■ **TASK REQUIREMENTS**:
Filter the material below down to the lines with the word "computer" and give those lines.

■ **EXTRACTED MATERIAL**:
☆ ☆ ☆
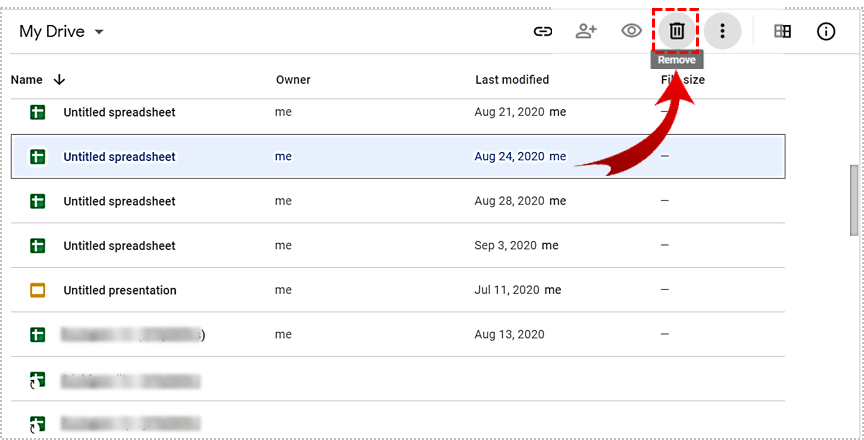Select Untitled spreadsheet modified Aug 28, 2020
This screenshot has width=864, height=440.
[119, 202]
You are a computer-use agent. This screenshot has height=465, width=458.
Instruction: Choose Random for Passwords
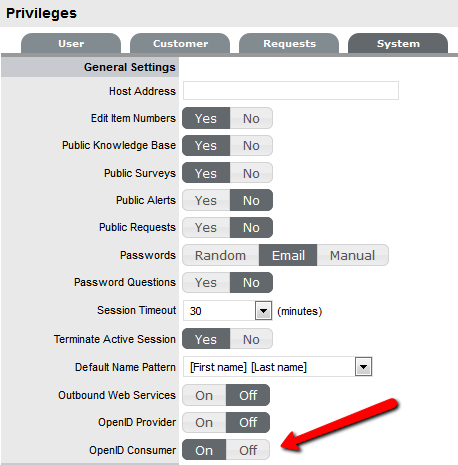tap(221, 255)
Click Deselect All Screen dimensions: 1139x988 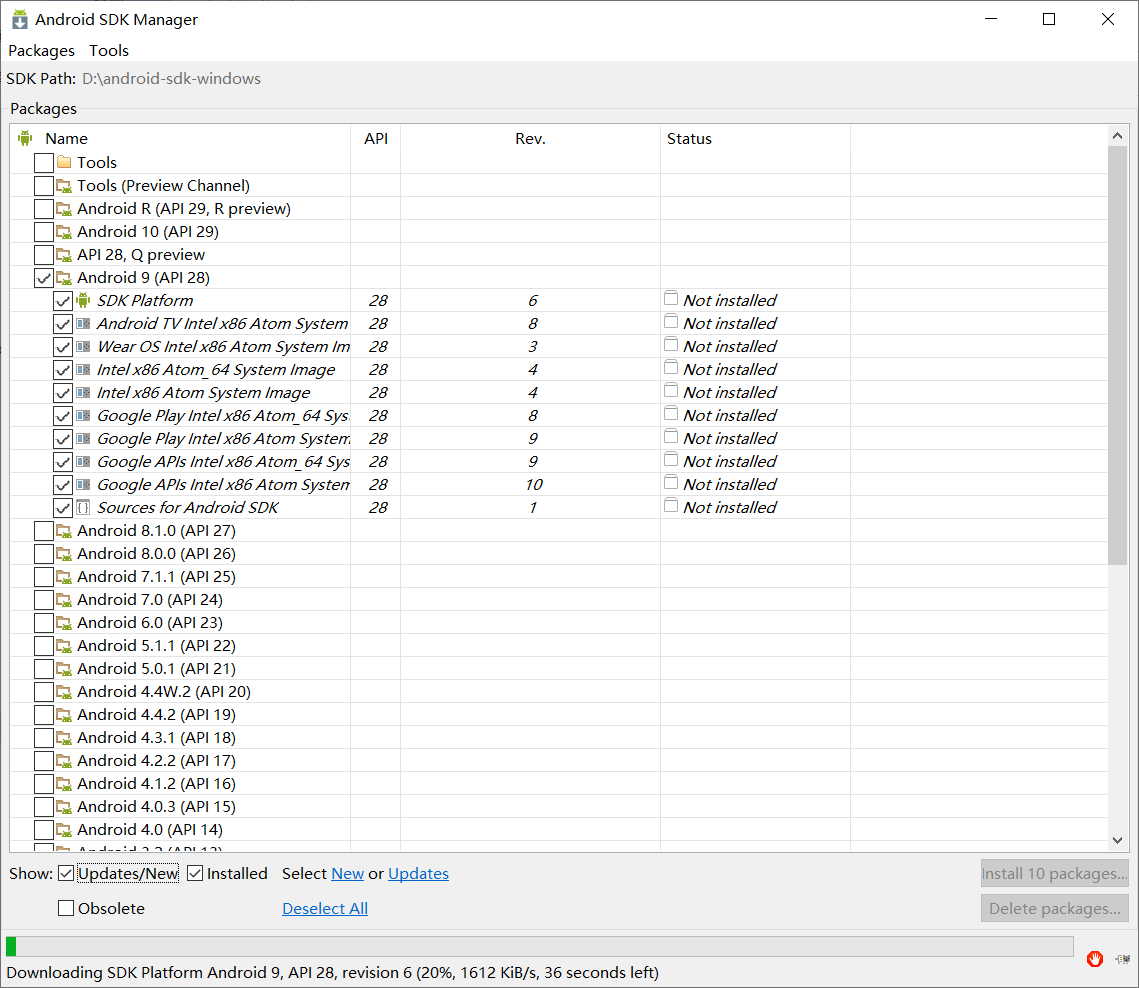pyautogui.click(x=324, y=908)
☆ ☆ ☆
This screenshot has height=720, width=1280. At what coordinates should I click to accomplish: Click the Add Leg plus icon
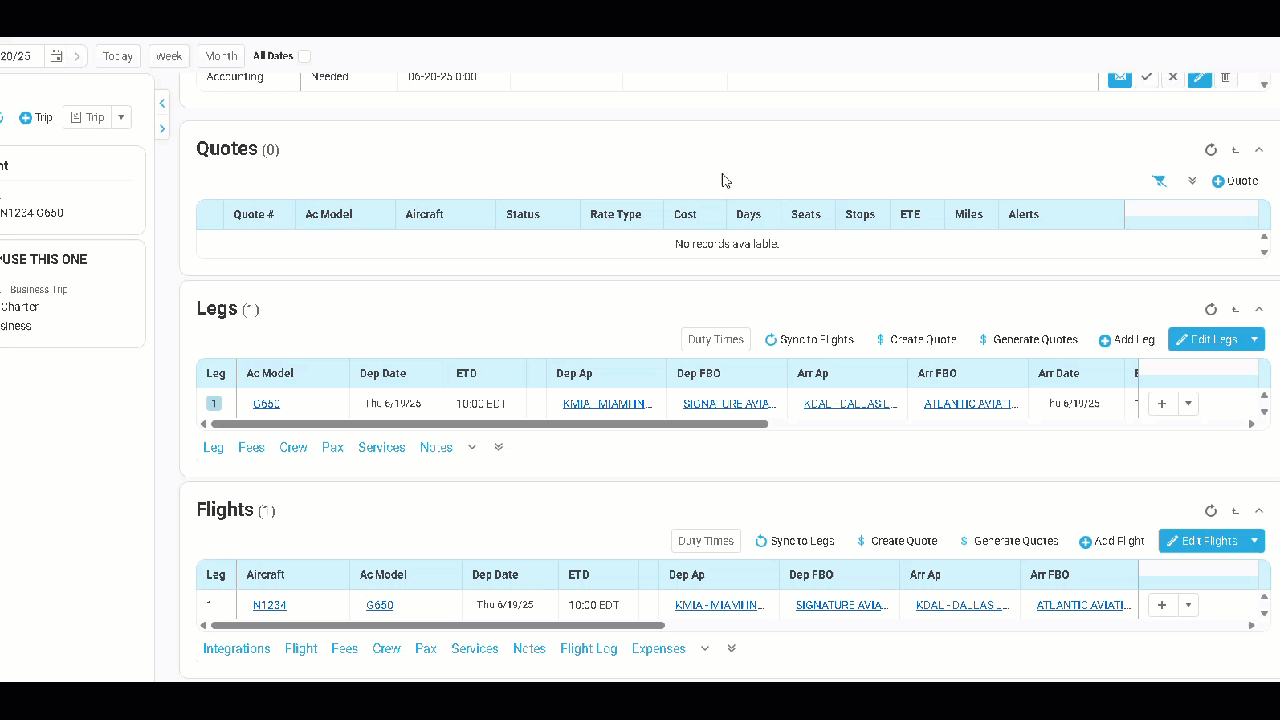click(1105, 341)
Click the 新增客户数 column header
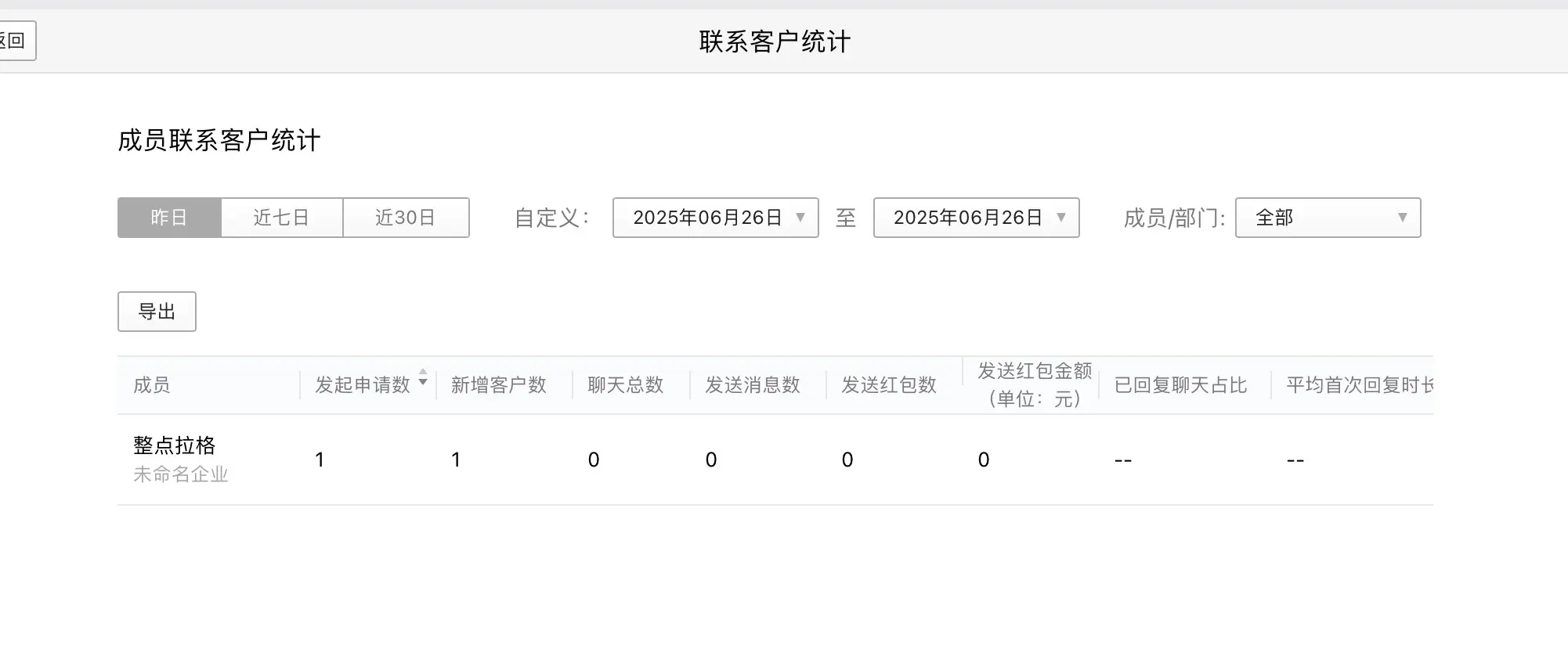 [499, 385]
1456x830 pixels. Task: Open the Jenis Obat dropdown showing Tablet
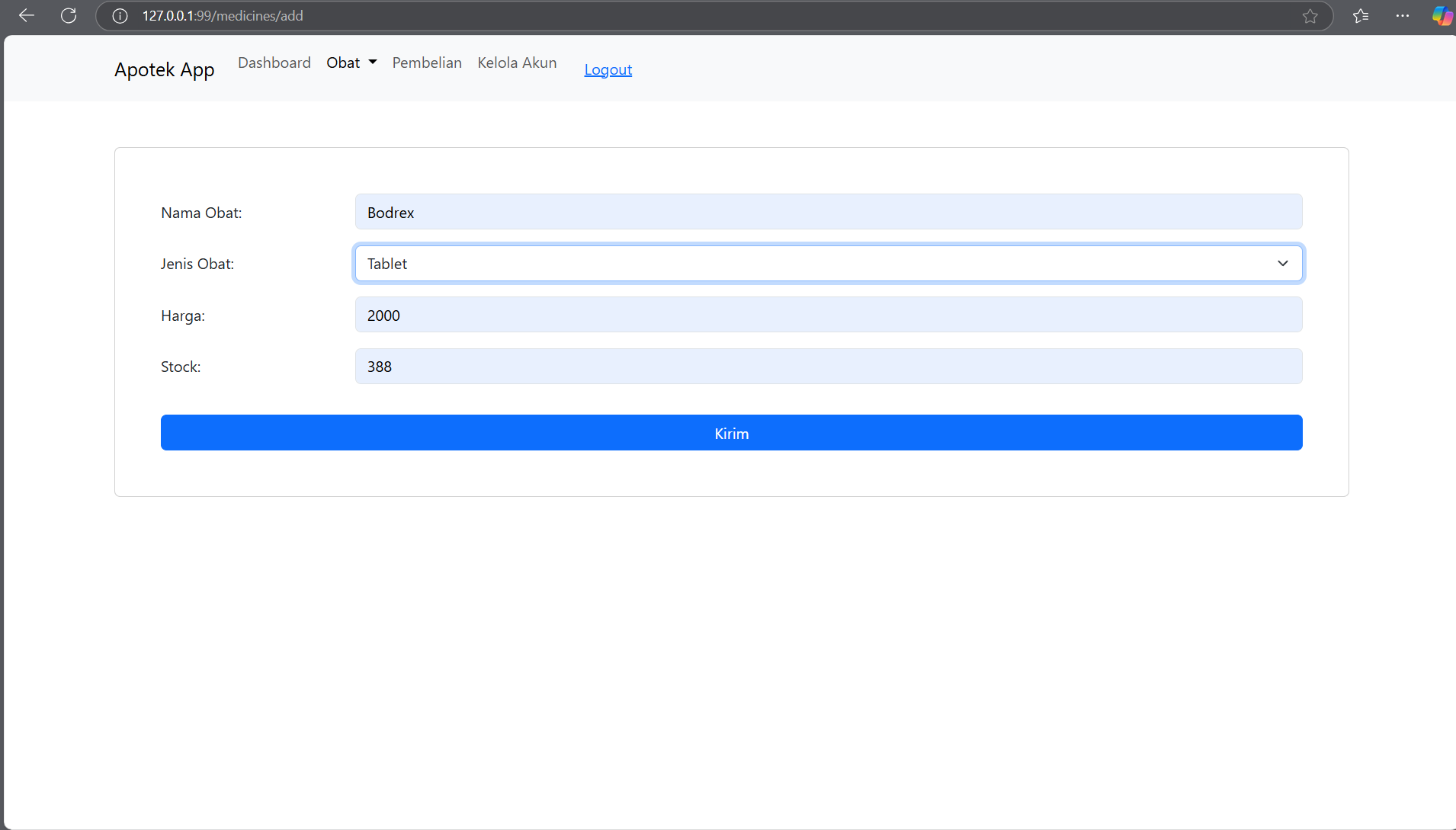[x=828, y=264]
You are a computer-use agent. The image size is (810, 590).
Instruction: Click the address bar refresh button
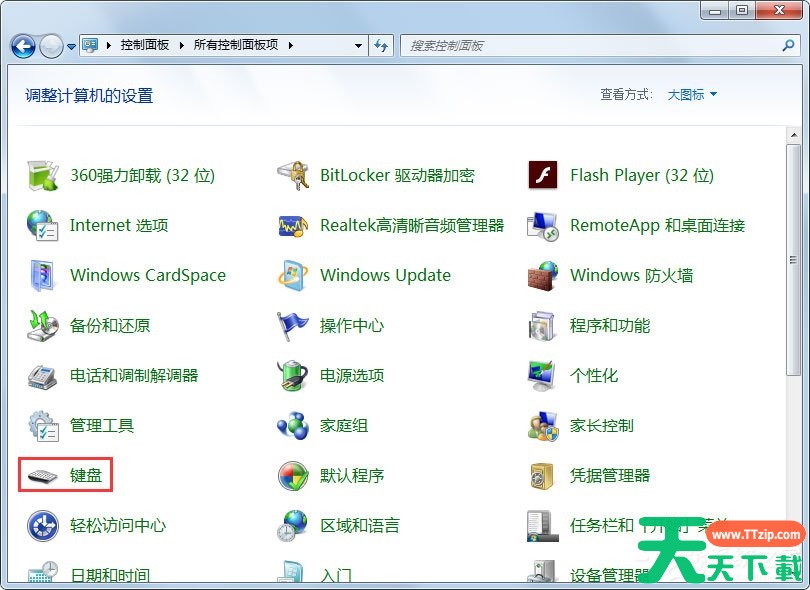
☆ ☆ ☆
■ **WRITTEN SOLUTION**:
You are a computer-use agent. This screenshot has height=465, width=458.
You are a computer-use agent. The image size is (810, 590).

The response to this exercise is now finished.